# Serving Machine Learning models with Google Vertex AI

Great to have you here, this is the code for the following article:

* https://medium.com/google-cloud/serving-machine-learning-models-with-google-vertex-ai-5d9644ededa3

Your feedback and questions are highly appreciated. <br>You can find me on Twitter [@HeyerSascha](https://twitter.com/HeyerSascha) or connect with me via [LinkedIn](https://www.linkedin.com/in/saschaheyer/). <br>Even better, subscribe to my [YouTube](https://www.youtube.com/channel/UC--Sm3D-rqCUeLXmraypdPQ) channel ❤️.

In [None]:
# @title
from IPython.display import HTML

HTML(
    '<iframe width="560" height="315" src="https://www.youtube.com/embed/brNMT7Snlh0" frameborder="0" allowfullscreen></iframe>'
)

In [None]:
from google.colab import auth

auth.authenticate_user()

In [None]:
!gcloud config set project joyas-vietnam

Updated property [core/project].


In [2]:
!gcloud auth application-default login

Your browser has been opened to visit:

    https://accounts.google.com/o/oauth2/auth?response_type=code&client_id=764086051850-6qr4p6gpi6hn506pt8ejuq83di341hur.apps.googleusercontent.com&redirect_uri=http%3A%2F%2Flocalhost%3A8085%2F&scope=openid+https%3A%2F%2Fwww.googleapis.com%2Fauth%2Fuserinfo.email+https%3A%2F%2Fwww.googleapis.com%2Fauth%2Fcloud-platform+https%3A%2F%2Fwww.googleapis.com%2Fauth%2Fsqlservice.login&state=7mOLKckXlVY9JOuUG5cReF1Se1FHaN&access_type=offline&code_challenge=DfMbxtUPqVNvcwm7Q7D2rPuMOJYkofCHLWDr5M0UWao&code_challenge_method=S256


Credentials saved to file: [/Users/datkhong/.config/gcloud/application_default_credentials.json]

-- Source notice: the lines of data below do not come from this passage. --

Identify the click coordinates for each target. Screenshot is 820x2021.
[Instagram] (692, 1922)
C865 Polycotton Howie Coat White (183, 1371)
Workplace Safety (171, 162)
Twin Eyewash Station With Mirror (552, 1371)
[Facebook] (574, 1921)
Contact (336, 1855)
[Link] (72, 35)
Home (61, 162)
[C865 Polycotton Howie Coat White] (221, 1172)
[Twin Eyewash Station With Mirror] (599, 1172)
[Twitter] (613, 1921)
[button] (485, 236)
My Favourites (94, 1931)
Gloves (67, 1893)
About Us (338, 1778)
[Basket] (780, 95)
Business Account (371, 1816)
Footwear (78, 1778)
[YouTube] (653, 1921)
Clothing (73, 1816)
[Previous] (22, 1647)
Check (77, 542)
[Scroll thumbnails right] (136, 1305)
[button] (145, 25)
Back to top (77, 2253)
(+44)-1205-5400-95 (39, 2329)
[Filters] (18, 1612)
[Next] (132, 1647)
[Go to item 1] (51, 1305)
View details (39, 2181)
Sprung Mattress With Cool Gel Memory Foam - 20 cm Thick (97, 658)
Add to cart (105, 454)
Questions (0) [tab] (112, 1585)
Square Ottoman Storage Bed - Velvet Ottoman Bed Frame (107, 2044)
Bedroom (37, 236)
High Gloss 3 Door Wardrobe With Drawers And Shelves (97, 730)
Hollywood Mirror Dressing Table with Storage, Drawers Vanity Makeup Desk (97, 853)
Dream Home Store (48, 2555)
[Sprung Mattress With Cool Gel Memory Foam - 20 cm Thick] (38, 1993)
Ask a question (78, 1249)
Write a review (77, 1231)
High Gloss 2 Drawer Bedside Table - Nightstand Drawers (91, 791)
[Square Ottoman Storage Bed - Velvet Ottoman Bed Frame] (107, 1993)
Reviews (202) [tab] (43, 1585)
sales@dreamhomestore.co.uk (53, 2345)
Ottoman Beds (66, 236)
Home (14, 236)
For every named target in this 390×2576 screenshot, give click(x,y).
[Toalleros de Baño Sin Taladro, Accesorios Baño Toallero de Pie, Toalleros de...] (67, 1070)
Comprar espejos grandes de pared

These credentials will be used by any library that requests Application Default Credentials (ADC).

Quota project "joyas-vietnam" was added to ADC which can be used by Google client libraries for billing and quota. Note that some services may still bill the project owning the resource.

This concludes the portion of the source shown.